A study of the certification market in the Northern European service sector.
Today, the service sector accounts for more than 2/3 of economic activity in most European countries. However, there is relatively little trade in services across national boundaries. The certification of services has the potential to become an important mechanism for assuring the quality both of the services themselves, and thus also the trade in these services.
Studies of the certification schemes within the tangible goods sector conclude that the market for certification and marking in Europe is confused. It is often necessary to repeat certification of the same product in several countries, which involves trade barriers and extra costs for producers (especially SMEs). This also leads to confusion among consumers and less transparency in the markets.

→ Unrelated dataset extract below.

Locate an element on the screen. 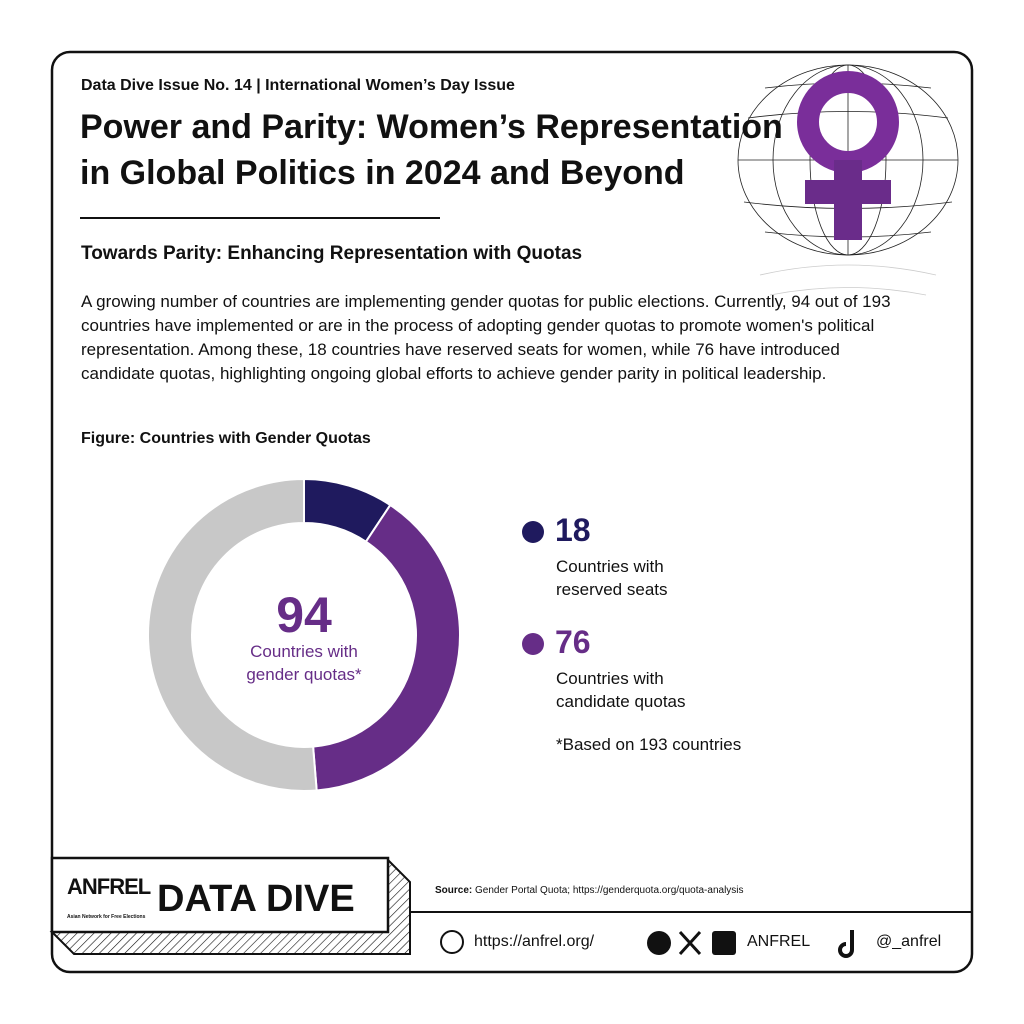  legend-label: Countries with candidate quotas is located at coordinates (621, 690).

The need for certification has been fully recognized by the EU and has been implemented in EU policy by means of the Services Directive, cf. Article 26 (1a).
In realising the huge potential for growth in services, the potential risk of negative effects as a result of certification schemes at national level etc. is also significant for the service sector. Consequently, precautionary measures designed to prevent a similar situation developing in the service sector should be implemented.
In order to obtain a better overview and understanding of the market for certification schemes in the service sector, this study identifies national certification schemes and examines whether new schemes are developing and the nature of these schemes. The scope of the study includes the Nordic countries and their neighbours including the Baltic States, Poland, Germany, the Netherlands and the UK.
The number and level of proliferation of certification schemes directed towards the service sector is still relatively limited. However, the proportion of certificates issued to service sector businesses is growing, and the certification of services is expected to play an increasingly prominent role in the service sector in the future. There is already a tendency towards confusion within the market in relation to environmental certification due to the existence of the great diversity of environmental labelling governed by different requirements and interpretations.
To avoid the inefficient use of certificates in the service sector, it is important that coordinating measures are implemented. The authorities will have a potentially important role to play in this respect.
This report has been prepared by MENON Business Economics for the Nordic Innovation Centre, and contains a study of the certification market directed towards the Northern European service sector.
The study is a part of the project “Nordic platforms for better trade in services” initiated by the Nordic Innovation Centre.